Kentucky Holds Pippen To A Peep And Beats Vanderbilt To Reach SEC Tournament Semifinals
No. 5 Kentucky silenced Scotty Pippen Jr. and turned Vanderbilt and Amalie Arena all Wildcat Blue in a 77-71 victory in the SEC Tournament Friday night in Tampa, Florida, in front of 17,132.
Pippen had scored 33 and 32 points in his last two games against the Wildcats and was bidding to become the first player in decades to score 30 three times against Kentucky, but guard Davion Mintz muzzled him most of the night.
Pippen, a junior point guard, hit just 2 of 17 shots from the field and 1 of 7 from 3-point range to finish with 10 points. Half of his points came from the free throw line. He did manage seven assists.
"I'll give credit to them," Pippen said. "They had a good game on me. We had three games in three days. That had an effect on me. Tired legs."
Pippen was averaging 20 a game and scored 26 on Thursday in a win over Alabama. Mintz scored 10 points himself with five assists and a blocked shot. Kentucky guard TyTy Washington scored 25.
"It felt like we were playing at Rupp," said Vanderbilt forward Jordan Wright, who led all scorers with 27 on 10-of-12 shooting, including 5-of-6 from 3-point range. "They had a great crowd and great energy. When they needed to be picked up, they were there."
The No. 3 seed Wildcats (26-6) will play No. 2 seed and ninth-ranked Tennessee (24-7) at approximately 3:30 p.m. eastern Saturday on ESPN in the semifinals. Tennessee defeated Mississippi State, 72-59, on Friday night.
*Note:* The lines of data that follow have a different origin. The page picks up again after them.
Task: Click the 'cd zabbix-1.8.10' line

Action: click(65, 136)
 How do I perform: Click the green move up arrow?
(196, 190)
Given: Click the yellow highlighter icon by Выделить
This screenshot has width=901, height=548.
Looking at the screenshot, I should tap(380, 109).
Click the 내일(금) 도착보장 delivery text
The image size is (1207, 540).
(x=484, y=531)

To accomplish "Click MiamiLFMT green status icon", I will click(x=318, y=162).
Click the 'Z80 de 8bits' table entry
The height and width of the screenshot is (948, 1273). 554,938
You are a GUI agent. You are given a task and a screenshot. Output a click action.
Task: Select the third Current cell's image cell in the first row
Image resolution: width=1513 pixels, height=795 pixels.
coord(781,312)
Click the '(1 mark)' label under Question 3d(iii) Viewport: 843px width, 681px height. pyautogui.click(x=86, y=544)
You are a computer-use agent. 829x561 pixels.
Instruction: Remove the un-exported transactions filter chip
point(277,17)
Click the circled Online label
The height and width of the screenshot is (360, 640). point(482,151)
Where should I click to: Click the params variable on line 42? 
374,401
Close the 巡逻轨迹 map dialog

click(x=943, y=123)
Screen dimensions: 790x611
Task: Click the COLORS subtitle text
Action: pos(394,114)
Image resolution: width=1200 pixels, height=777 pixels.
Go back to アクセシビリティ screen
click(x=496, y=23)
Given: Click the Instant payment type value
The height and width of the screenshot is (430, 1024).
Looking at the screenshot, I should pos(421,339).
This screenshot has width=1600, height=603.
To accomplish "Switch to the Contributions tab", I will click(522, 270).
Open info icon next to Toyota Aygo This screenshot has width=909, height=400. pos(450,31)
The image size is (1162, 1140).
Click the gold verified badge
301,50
Kentucky lost at Tennessee, 76-63, on Feb. 15 and beat the Volunteers, 107-79, on Jan. 15 in Rupp Arena Lexington.
The first semifinal will tip off at 1 p.m. Saturday on ESPN between No. 4 seed and No. 15-ranked Arkansas (25-7) and No. 8 seed Texas A&M (22-11), which knocked off No. 1 seed and No. 4-ranked Auburn, 67-62, in the first game on Friday afternoon. Arkansas eliminated LSU, 79-67, in game two.
The SEC Tournament championship game will be at 1 p.m. Sunday on ESPN.
Forward Oscar Tshiebwe scored 12 points with 14 rebounds for Kentucky. Sahvir Wheeler directed a potent Kentucky offense with 11 assists and eight points.
No. 11 seed Vanderbilt (17-16) lost for the 13th straight time to Kentucky with Pippen falling to 0-for-6.
The Commodores refused to go away and stayed close throughout. A 3-pointer by Wright cut Kentucky's lead to 73-69 with 54 seconds to go. It could've grown closer with 20.7 seconds left, but officials appeared to incorrectly rule a possession to Kentucky after the ball went out of bounds.
"Hats off to Vanderbilt," Kentucky coach John Calipari said. "Third game in three days, and they never stopped. That's amazing."